--- Page excerpt Enclosed Below ---
Click on image to read the German version.

Copernicus' earliest draft of his essay in 1517 was entitled "De aestimatione monetae" ("On the Value of Coin"). He revised his original notes, while at Olsztyn (Allenstein) in 1519 (which he defended against the Teutonic Knights), as "Tractatus de monetis" ("Treatise on Coin") and "Modus cudendi monetam" ("The Way to Strike Coin"). He made these the basis of a report which he presented to the Prussian Diet at Grudziądz (Graudenz) in 1522; Copernicus' friend Tiedemann Giese accompanied him on the trip to Graudenz. For the 1528 Prussian Diet, Copernicus wrote an expanded version of this paper, "Monetae cudendae ratio", setting forth a general theory of money.

In the paper, Copernicus postulated the principle that "bad money drives out good", which later came to be referred to as Gresham's law after a later describer, Sir Thomas Gresham. This phenomenon had been noted earlier by Nicole Oresme, but Copernicus rediscovered it independently. Gresham's law is still known in Poland and Central and Eastern Europe as the Copernicus-Gresham Law.

In the same work, Copernicus also formulated an early version of the quantity theory of money, or the relation between a stock of money, its velocity, its price level, and the output of an economy. Like many later classical economists of the 18th and 19th centuries, he focused on the connection between increased money supply and inflation.

"Monetae cudendae ratio" also draws a distinction between the use value and exchange value of commodities, anticipating by some 250 years the use of these concepts by Adam Smith—although it, too, had antecedents in earlier writers, including Aristotle.

Copernicus' essay was republished in 1816 in the Polish capital, Warsaw, as Dissertatio de optima monetae cudendae ratione (Dissertation on the Optimal Minting of Coin), few copies of which survive.
--- End of Enclosed Page excerpt ---
--- Information supplied Enclosed Below ---
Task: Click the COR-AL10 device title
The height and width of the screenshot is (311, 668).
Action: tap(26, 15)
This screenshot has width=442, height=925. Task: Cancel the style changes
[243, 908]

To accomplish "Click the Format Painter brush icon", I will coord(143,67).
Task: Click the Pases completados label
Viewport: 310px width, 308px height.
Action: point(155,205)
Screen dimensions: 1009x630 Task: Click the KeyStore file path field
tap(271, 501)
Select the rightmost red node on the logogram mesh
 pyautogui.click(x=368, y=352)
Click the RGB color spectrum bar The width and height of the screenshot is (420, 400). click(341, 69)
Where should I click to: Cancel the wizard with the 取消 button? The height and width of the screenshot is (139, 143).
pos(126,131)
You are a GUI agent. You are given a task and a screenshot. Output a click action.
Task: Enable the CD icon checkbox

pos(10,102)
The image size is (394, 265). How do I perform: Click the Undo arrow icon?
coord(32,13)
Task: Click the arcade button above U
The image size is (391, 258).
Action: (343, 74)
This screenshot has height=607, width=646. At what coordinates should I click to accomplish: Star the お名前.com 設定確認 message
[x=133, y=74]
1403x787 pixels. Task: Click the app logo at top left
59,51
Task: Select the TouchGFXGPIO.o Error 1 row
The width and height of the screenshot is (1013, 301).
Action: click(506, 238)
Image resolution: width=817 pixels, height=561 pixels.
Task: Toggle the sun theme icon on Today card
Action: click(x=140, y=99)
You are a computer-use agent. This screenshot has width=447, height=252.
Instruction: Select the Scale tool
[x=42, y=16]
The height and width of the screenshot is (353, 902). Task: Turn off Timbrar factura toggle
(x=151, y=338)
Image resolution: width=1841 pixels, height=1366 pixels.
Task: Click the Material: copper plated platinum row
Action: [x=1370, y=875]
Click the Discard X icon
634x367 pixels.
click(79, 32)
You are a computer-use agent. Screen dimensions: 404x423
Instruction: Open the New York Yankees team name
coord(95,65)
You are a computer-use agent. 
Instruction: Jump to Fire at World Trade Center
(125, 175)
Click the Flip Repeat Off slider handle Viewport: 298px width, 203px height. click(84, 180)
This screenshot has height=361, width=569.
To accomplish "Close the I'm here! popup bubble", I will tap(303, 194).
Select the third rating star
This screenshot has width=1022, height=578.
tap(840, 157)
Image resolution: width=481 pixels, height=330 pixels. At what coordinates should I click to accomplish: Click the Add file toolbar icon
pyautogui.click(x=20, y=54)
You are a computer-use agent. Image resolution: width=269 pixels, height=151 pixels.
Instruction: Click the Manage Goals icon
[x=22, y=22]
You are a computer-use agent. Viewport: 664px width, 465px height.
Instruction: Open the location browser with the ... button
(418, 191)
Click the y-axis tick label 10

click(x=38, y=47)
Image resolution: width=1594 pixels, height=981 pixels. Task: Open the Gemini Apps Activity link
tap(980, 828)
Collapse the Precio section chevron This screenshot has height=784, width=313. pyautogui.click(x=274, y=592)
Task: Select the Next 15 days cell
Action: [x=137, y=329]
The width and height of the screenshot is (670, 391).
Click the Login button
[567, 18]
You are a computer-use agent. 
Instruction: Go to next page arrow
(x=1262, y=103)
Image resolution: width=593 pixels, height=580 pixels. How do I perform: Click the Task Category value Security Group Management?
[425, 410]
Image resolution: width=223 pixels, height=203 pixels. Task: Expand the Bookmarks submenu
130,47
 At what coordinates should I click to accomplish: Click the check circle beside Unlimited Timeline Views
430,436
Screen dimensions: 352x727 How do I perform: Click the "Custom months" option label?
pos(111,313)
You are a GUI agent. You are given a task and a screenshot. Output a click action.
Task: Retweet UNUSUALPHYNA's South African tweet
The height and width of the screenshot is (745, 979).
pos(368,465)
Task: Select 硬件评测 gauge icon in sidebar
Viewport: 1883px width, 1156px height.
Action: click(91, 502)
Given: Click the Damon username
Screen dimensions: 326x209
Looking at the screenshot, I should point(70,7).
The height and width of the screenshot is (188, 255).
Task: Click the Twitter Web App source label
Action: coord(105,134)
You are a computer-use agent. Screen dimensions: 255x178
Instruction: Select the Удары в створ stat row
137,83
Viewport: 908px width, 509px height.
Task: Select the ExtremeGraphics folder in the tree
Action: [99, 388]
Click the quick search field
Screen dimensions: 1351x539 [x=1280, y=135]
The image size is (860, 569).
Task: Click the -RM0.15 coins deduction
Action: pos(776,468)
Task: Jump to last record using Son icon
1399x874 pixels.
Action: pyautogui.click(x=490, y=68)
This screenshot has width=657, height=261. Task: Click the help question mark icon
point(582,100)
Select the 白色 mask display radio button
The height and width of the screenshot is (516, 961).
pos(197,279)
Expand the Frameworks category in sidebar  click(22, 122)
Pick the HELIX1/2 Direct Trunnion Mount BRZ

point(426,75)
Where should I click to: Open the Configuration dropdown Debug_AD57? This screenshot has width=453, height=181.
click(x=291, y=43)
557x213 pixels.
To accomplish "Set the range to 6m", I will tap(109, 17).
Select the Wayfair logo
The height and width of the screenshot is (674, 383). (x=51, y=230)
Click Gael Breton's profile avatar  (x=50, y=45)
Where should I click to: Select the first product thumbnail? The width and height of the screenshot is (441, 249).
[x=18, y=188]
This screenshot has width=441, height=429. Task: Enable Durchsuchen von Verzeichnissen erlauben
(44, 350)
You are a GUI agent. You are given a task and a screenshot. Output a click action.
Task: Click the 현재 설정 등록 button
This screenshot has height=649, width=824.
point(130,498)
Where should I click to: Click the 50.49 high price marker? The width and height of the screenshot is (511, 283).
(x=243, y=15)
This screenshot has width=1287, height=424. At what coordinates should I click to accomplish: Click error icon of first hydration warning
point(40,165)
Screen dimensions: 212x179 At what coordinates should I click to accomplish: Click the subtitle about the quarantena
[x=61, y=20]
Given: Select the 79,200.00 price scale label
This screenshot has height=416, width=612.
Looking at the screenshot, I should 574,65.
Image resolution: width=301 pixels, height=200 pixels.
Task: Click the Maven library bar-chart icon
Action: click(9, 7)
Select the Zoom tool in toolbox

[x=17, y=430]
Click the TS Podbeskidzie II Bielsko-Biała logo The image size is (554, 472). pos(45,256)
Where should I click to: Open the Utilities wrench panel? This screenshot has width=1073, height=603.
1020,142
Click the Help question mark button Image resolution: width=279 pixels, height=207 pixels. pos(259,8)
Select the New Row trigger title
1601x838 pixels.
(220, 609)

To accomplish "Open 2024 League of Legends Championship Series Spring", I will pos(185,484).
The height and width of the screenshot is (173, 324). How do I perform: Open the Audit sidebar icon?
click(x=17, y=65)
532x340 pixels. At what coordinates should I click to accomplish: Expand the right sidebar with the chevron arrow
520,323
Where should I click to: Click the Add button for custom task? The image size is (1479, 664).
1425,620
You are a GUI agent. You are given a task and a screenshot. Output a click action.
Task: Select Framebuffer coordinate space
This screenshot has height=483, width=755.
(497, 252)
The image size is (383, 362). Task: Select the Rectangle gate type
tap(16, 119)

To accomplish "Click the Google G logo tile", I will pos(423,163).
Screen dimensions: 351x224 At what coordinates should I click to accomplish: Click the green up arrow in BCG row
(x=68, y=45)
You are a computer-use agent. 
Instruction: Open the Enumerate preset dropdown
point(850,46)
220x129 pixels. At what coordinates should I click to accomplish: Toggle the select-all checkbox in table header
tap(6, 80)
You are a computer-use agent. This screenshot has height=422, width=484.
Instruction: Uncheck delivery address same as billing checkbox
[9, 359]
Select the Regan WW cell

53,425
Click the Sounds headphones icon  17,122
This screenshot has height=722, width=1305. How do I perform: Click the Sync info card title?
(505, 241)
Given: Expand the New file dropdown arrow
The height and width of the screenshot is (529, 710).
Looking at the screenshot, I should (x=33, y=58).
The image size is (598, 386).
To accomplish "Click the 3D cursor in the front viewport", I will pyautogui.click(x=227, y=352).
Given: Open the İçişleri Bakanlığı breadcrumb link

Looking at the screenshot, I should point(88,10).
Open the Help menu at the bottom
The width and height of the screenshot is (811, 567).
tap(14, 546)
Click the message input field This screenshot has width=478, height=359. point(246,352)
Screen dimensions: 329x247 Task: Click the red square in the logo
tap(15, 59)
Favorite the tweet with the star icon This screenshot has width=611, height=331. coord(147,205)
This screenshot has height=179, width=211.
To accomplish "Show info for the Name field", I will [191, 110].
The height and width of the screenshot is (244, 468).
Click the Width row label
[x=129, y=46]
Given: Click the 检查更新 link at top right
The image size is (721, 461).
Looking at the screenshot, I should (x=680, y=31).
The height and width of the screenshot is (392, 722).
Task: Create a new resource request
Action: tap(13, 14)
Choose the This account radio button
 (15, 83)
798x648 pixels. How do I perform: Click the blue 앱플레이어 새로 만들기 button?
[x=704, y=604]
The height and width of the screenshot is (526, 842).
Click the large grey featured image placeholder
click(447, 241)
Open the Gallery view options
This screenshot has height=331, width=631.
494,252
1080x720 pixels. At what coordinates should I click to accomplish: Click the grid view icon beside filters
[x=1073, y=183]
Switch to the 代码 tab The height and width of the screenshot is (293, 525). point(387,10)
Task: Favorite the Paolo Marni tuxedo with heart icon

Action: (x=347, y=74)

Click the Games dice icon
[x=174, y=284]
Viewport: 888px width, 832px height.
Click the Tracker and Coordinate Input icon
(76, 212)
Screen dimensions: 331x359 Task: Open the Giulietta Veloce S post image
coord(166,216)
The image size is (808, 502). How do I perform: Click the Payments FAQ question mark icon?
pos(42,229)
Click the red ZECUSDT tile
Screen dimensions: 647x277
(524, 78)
--- End of Enclosed Information supplied ---
Render this sentence from the page excerpt in French: "Gresham's law is still known in Poland and Central and Eastern Europe as the Copernicus-Gresham Law." Rely solely on the page excerpt as the source.

La loi de Gresham est encore connue en Pologne et en Europe centrale et orientale sous le nom de loi de Copernic-Gresham.